Exercise instructions:
Give the number of lines in the data that hold the word "computer", and nothing else.
*** Exercise data
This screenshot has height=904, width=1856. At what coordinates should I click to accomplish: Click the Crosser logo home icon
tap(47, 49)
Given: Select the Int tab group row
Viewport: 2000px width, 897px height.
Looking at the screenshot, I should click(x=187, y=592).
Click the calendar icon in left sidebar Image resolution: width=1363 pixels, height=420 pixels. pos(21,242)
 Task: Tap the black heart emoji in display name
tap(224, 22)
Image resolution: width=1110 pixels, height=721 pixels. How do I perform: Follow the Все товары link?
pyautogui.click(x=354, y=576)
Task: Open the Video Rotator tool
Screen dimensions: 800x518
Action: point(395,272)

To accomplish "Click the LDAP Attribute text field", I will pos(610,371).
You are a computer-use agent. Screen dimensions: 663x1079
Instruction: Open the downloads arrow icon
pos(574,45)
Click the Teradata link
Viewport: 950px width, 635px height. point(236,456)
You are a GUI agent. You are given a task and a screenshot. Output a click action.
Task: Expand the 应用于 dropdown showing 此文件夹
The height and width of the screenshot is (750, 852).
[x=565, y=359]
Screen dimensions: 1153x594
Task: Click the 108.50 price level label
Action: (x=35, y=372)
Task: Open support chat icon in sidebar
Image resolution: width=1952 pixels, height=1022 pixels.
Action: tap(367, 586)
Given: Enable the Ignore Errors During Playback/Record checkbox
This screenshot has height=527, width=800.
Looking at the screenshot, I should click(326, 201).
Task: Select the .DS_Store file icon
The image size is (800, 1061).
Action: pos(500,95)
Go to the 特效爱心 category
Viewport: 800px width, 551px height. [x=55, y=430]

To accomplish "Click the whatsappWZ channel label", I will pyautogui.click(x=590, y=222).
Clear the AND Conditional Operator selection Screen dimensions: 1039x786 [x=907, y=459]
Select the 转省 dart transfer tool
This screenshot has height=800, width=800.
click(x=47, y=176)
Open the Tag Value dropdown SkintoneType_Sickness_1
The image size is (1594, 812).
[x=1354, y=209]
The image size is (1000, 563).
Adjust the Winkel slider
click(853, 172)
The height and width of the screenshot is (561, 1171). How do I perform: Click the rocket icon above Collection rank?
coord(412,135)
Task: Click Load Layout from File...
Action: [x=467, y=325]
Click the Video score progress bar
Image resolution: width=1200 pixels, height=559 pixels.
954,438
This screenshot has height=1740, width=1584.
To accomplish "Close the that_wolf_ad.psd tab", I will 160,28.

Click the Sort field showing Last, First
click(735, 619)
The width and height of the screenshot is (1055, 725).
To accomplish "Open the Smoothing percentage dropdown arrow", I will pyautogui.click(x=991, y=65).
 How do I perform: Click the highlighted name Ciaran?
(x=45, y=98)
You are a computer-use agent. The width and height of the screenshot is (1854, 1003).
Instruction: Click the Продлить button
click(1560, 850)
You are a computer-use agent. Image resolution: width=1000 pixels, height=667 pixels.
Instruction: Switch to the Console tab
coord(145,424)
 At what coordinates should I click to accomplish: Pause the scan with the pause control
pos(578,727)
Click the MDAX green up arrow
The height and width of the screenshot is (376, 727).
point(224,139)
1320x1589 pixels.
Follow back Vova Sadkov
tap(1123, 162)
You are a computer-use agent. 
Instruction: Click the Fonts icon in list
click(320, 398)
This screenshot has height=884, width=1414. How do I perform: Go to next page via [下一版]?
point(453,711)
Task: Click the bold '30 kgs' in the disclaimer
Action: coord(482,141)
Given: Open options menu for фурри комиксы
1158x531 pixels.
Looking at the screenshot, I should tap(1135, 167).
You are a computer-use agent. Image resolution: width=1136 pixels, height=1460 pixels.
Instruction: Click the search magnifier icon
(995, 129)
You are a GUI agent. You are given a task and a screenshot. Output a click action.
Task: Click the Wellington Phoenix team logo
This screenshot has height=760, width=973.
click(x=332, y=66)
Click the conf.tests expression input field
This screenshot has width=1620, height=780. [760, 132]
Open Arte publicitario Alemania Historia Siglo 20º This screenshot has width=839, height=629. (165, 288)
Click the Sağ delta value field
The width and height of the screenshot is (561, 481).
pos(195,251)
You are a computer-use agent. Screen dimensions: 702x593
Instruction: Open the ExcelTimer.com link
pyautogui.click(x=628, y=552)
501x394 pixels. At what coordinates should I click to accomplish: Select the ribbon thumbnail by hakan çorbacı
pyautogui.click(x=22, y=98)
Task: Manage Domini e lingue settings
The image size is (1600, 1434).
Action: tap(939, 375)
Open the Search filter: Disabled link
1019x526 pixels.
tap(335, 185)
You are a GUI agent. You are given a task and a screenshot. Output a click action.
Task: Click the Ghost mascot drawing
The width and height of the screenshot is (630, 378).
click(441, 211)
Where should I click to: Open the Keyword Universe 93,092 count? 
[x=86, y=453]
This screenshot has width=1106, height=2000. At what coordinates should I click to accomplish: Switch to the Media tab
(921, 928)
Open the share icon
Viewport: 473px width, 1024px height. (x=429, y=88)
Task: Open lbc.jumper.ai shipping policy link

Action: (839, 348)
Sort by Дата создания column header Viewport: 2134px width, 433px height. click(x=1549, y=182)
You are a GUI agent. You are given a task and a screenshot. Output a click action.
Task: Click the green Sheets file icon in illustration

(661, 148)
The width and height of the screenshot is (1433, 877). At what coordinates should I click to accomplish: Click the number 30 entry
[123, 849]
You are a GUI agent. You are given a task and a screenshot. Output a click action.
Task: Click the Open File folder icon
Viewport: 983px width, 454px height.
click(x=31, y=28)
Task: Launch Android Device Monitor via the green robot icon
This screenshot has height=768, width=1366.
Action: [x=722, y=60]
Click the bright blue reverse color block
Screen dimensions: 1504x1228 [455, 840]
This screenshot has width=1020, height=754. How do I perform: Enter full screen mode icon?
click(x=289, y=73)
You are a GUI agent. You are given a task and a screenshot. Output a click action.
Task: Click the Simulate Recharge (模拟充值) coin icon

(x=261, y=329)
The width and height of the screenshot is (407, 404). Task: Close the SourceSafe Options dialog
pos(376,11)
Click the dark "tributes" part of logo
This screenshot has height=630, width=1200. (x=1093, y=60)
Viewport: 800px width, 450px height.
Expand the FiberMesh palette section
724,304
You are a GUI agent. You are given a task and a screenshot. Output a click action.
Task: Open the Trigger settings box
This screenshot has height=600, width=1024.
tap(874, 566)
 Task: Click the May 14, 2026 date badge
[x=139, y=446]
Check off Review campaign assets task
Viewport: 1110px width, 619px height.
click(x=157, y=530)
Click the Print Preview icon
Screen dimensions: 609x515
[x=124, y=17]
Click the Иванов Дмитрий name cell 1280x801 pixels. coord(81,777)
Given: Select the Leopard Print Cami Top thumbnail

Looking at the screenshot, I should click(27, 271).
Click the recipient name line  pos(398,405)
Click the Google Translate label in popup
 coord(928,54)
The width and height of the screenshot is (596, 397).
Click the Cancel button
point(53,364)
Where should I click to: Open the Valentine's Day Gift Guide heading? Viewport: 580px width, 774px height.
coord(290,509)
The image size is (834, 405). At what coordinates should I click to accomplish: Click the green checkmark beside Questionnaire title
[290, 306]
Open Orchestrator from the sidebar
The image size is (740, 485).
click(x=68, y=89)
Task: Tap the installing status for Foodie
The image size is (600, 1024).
******
Result:
6